Many of my books do have stickers on the spine indicating the approximate level (I have a poster that shows the colors to mean easy, easy-medium, medium, medium-hard, and hard), and I do tell students the color that they are likely to read with the most success.  However, I almost never tell students that they are only allowed to choose books with certain color stickers.  The exception to that are students who consistently choose books that are way too hard for them, and then become frustrated because they can’t read them.  These kids typically end up spending more time switching books than they do actually reading them.  For those few students, I talk to them about how their choices of books only seem to be frustrating them, and that it’s resulting in their reading time not being spent reading.  So, they end up with a limit of how difficult the books they choose can be, but I only set that limit for a week or two before I watch to see if they’re able to make better choices on their own again.

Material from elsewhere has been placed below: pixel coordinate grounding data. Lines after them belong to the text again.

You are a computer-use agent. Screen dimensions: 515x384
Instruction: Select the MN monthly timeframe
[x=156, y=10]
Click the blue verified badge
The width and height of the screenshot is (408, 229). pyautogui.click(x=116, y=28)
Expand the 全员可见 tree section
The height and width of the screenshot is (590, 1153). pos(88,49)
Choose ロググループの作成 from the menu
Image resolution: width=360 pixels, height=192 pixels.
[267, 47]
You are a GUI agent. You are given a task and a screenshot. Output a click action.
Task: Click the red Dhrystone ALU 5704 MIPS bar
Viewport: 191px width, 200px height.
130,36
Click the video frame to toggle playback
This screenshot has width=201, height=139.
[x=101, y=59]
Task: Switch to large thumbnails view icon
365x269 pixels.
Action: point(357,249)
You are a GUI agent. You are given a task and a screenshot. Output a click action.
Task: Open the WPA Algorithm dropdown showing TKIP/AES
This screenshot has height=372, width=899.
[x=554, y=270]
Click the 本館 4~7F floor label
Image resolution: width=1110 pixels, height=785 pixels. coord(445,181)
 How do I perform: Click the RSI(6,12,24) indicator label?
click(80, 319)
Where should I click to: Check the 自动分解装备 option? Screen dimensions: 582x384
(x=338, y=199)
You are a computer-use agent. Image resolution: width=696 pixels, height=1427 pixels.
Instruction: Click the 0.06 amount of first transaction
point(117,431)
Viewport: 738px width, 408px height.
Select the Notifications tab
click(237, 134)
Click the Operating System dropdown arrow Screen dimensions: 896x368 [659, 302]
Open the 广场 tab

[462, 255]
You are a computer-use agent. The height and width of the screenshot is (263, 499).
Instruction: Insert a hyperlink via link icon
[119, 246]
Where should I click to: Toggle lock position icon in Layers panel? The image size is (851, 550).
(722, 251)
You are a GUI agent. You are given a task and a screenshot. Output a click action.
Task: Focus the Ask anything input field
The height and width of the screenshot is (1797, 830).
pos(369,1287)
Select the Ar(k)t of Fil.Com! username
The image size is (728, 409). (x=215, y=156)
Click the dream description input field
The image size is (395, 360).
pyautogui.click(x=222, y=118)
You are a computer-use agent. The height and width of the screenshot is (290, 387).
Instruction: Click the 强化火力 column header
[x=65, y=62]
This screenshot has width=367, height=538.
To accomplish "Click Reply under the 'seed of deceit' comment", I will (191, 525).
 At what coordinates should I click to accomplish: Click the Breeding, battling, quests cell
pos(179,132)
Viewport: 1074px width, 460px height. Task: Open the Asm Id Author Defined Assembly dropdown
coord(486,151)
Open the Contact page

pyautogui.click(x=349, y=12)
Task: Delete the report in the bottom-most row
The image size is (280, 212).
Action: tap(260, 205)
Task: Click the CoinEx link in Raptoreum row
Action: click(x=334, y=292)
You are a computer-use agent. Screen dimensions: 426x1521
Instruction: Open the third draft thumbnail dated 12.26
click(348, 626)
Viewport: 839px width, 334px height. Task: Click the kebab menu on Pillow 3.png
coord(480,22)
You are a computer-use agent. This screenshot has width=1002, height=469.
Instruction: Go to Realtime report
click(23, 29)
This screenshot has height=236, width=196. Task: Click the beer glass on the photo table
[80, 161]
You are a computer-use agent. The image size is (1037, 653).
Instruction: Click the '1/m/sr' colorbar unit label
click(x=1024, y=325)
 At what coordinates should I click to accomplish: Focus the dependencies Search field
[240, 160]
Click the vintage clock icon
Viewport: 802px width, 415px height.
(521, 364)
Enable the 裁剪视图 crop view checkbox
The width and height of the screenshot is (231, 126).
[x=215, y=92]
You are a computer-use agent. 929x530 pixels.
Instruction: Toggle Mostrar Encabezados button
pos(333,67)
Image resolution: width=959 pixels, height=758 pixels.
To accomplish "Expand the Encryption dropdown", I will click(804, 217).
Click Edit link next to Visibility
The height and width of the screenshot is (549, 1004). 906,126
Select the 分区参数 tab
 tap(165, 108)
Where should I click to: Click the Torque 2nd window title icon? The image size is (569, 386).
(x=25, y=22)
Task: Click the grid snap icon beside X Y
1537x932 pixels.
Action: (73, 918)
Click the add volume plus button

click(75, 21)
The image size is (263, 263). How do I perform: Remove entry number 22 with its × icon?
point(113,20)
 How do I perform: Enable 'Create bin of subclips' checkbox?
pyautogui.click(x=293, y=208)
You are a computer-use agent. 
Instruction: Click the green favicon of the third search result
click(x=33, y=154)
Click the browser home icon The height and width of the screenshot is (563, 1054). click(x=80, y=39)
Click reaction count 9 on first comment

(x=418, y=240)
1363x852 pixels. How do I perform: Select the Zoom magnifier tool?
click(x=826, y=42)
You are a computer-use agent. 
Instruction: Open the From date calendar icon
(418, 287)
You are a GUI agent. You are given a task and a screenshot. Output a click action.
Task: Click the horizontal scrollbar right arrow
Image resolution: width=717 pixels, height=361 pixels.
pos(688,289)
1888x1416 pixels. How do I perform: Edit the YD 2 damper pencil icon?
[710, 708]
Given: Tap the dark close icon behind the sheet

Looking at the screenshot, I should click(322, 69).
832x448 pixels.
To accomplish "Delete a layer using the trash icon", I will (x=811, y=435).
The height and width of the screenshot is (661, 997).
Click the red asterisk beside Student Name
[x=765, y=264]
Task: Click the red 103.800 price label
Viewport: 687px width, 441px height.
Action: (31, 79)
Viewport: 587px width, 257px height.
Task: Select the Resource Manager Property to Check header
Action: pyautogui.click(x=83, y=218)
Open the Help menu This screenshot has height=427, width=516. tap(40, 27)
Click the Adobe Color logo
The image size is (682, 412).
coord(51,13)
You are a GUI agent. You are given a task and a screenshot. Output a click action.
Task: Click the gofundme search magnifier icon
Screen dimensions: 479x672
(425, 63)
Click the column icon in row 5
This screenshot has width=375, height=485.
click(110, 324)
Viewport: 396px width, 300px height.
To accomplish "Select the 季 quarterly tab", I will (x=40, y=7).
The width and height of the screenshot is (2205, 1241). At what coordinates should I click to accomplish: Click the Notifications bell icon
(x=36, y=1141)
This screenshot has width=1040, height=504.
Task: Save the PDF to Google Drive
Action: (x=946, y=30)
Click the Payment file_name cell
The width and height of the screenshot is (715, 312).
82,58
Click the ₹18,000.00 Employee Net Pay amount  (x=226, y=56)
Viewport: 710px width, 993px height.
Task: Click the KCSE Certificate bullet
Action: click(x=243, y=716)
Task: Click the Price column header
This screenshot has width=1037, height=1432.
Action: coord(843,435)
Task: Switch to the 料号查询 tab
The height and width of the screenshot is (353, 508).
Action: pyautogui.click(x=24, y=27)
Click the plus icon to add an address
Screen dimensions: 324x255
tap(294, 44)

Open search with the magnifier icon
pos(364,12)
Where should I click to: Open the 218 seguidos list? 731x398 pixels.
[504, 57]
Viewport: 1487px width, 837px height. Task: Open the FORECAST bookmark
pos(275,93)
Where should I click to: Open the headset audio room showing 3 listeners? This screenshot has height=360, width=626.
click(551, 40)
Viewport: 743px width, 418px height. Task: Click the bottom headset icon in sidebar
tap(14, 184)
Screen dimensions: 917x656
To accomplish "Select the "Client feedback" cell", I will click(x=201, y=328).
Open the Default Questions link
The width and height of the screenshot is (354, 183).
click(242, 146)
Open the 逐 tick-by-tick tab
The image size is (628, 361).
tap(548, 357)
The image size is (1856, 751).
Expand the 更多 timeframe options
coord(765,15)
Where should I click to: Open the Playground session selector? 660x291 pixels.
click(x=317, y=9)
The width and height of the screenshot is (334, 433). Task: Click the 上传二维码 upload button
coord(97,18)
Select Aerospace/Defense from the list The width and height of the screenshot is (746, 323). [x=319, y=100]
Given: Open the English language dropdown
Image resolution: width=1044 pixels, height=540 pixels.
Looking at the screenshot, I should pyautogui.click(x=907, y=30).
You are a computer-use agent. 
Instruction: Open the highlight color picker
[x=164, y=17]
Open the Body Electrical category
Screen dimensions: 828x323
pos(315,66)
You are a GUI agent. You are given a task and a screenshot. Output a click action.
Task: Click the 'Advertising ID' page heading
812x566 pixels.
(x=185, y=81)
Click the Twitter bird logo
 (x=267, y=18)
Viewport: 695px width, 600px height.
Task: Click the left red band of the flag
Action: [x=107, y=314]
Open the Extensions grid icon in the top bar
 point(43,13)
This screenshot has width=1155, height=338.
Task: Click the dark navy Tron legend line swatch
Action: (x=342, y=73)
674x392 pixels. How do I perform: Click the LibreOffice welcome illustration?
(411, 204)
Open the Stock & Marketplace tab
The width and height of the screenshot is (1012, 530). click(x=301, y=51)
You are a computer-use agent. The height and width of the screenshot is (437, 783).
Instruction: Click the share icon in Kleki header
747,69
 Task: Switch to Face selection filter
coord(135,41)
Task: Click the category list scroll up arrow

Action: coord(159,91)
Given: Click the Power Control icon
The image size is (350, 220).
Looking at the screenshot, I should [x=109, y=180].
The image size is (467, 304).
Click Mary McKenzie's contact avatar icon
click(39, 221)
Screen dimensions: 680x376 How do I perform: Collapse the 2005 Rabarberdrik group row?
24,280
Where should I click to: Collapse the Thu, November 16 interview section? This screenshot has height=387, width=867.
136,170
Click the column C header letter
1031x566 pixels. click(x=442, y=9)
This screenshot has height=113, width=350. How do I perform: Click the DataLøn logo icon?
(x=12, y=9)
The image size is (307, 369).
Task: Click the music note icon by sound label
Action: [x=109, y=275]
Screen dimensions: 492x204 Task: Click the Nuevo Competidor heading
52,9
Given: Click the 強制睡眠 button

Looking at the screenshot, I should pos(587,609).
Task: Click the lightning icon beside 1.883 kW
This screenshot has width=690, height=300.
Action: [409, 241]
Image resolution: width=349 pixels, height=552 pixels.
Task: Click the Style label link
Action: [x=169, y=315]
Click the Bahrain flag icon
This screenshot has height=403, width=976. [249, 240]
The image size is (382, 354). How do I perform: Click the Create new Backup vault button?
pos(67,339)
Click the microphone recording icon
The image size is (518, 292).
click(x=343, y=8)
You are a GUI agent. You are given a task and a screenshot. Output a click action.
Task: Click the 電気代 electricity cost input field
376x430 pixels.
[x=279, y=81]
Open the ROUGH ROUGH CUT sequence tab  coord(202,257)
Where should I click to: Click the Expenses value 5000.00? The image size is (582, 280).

Think about that really cool book you have on dinosaurs that’s written at a 4th grade reading level.  It has lots of pictures, doesn’t it?  Wouldn’t it be awful to deprive the kid reading at a first grade level who is obsessed with dinosaurs the opportunity to look through that book because it’s too hard?  No, he won’t be able to read all the words, or even most of them.  But, if a student is motivated to read, they’ll try that much harder.  The little girl who reads at a second grade level but grabbed the fattest Harry Potter book on the shelf because it’s what her big sister is reading won’t understand most of what she’s reading, but she’s motivated to read.  I’ve had students whose parents shared with me that their child really disliked reading, and typically those are the same children who would be at the bottom of the class if they were ranked by reading level.  Have you read the books that are DRA 6-10?  They are BORING and repetitive!  There’s very little to the stories, and I wouldn’t like reading if that’s all I were allowed to read either!  But, reading appropriately leveled books for instruction and being allowed to explore the wide world of books that have more substance to their stories on their own is often enough motivation to make a student become a reader.

The standards say my job is to teach students to read to at least a certain reading level and to make them capable of answering certain types of questions and thinking about books in certain ways.  Ultimately though, my job is to teach children how to love stories and learn from what they read.  Leveled readers, especially at the lower levels, do not do a great job of creating a love of reading.